You've known what to do then, right? You look for the person wearing the name tag. And in this case, I WEAR THE BLOODY NAME TAG.

Do not just stare at the printer. Do not attempt to fix the printer, because half the time that isn't the problem and you don't know how to fix it. I do. I've got the training, which is how I managed to land this sweet gig in the first place.

Believe me, I know how you feel. Lost, scared, and embarrassed to admit there might be something about technology you don't know. We've all been there. And I know you might be ashamed to ask for help. But know this: despite my pale skin, dark hair and black clothes, I will not bite you if you ask for help. I will help you. With a smile. 'Cause that's what I'm here for. Plus I'm a big fucking ray of sunshine.

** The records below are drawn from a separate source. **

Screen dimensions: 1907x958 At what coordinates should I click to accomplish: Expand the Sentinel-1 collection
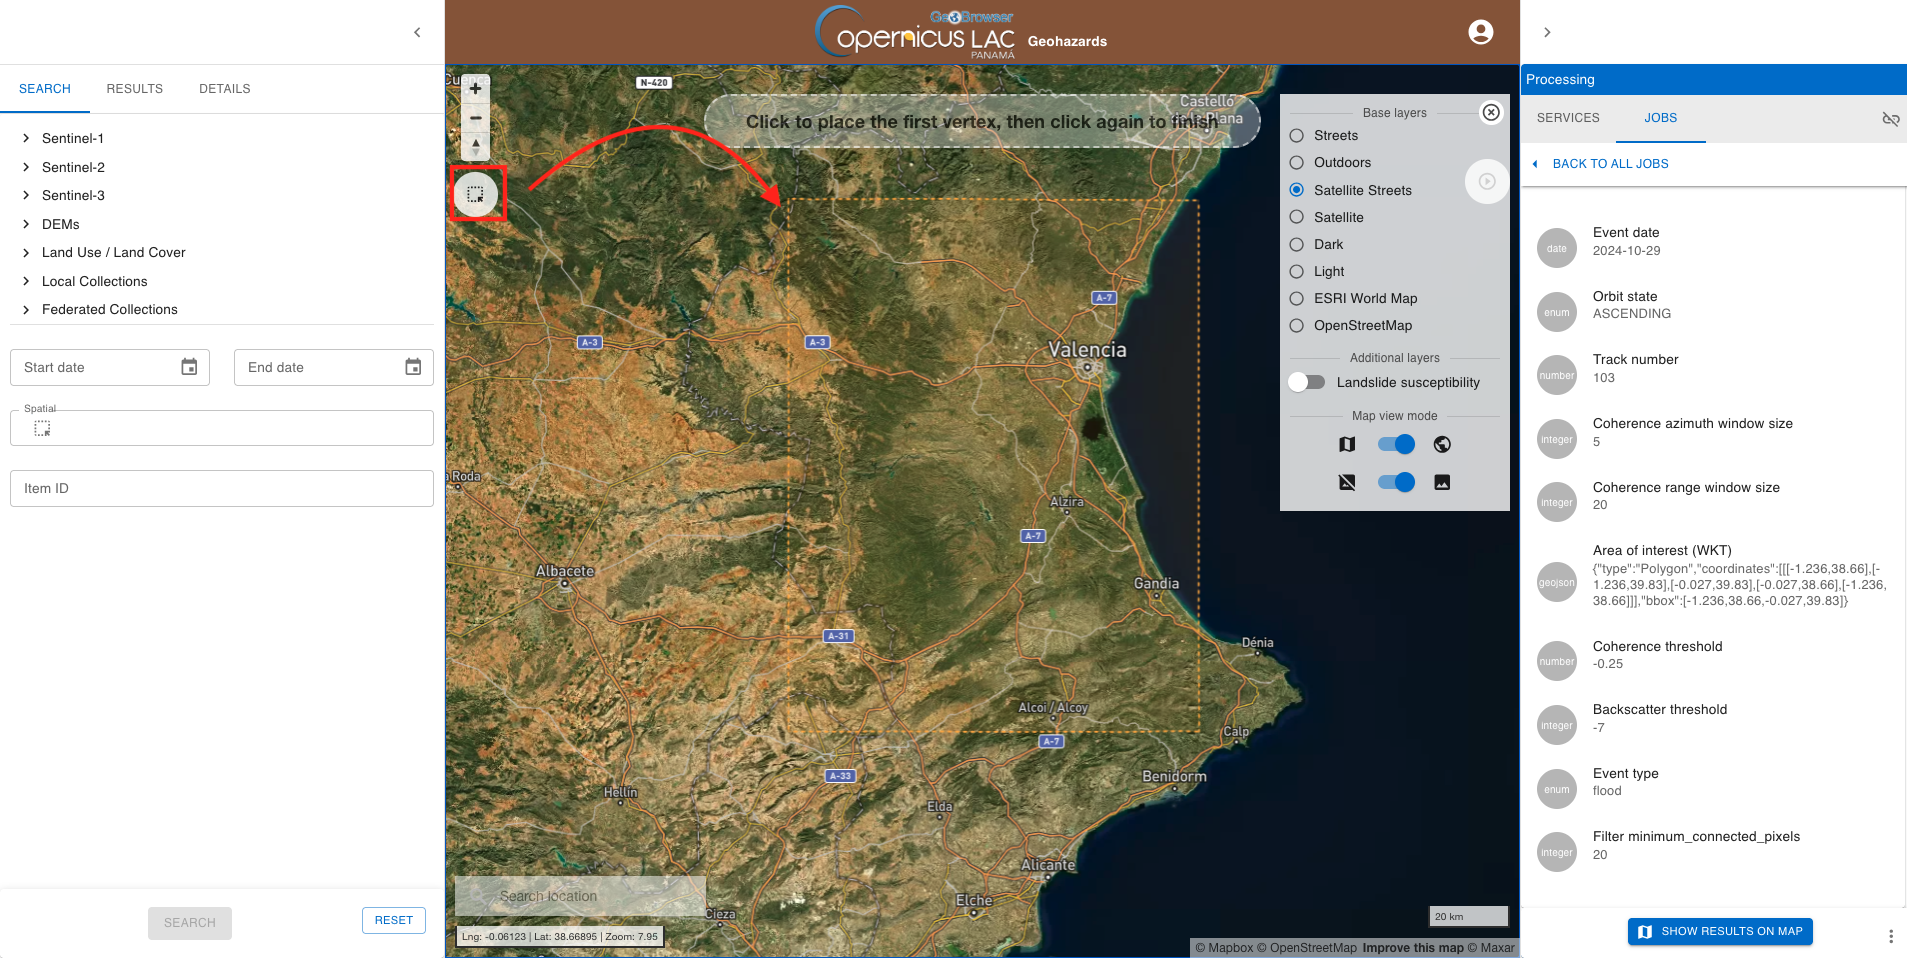[26, 138]
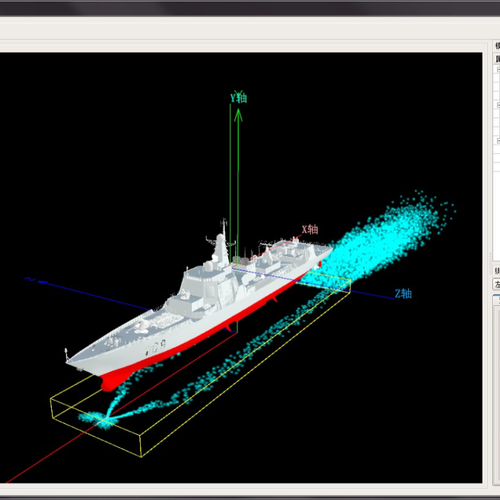Click the hull number on ship's bow

click(x=155, y=348)

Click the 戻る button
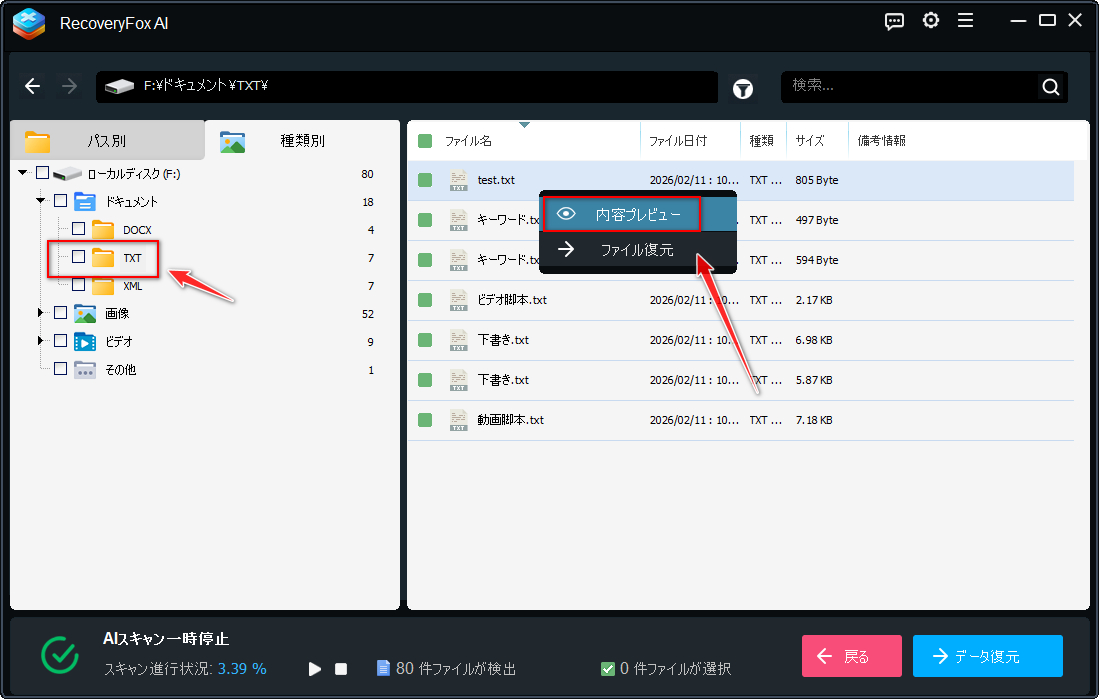coord(851,656)
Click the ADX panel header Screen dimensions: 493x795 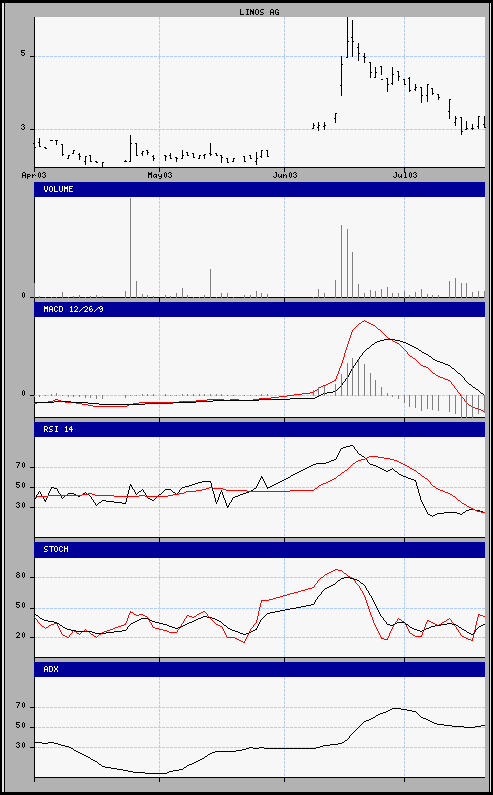click(x=260, y=669)
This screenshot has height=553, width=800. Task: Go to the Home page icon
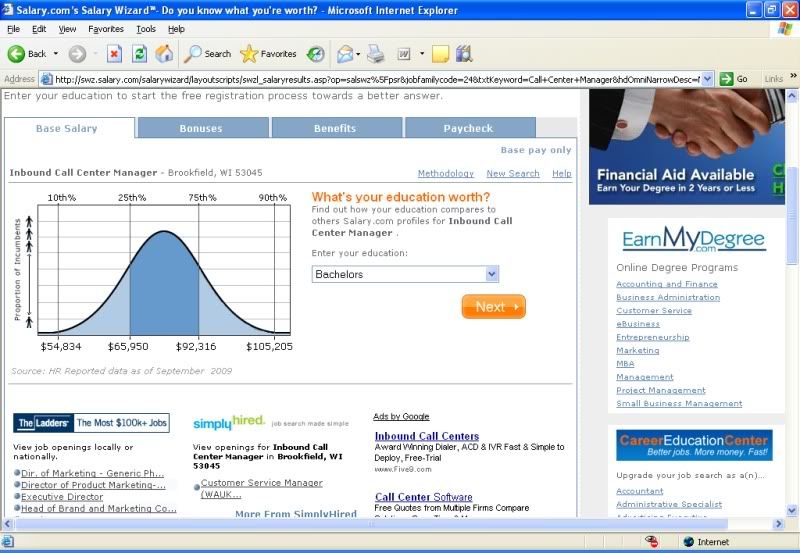(x=164, y=54)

As for the rest of you, you "I've seen it all before, I can fix any glitch on any machine" types. Go fuck yourselves. Seriously. And stop touching my machine. Douches.

2 comments:

  1. I'm so happy you're actually writing this. But if for some odd reason I'm in your library and try to fix my own printer, you wont' kill me, right? Because it's not like you're the only one who ever got the ones at the theatre to work.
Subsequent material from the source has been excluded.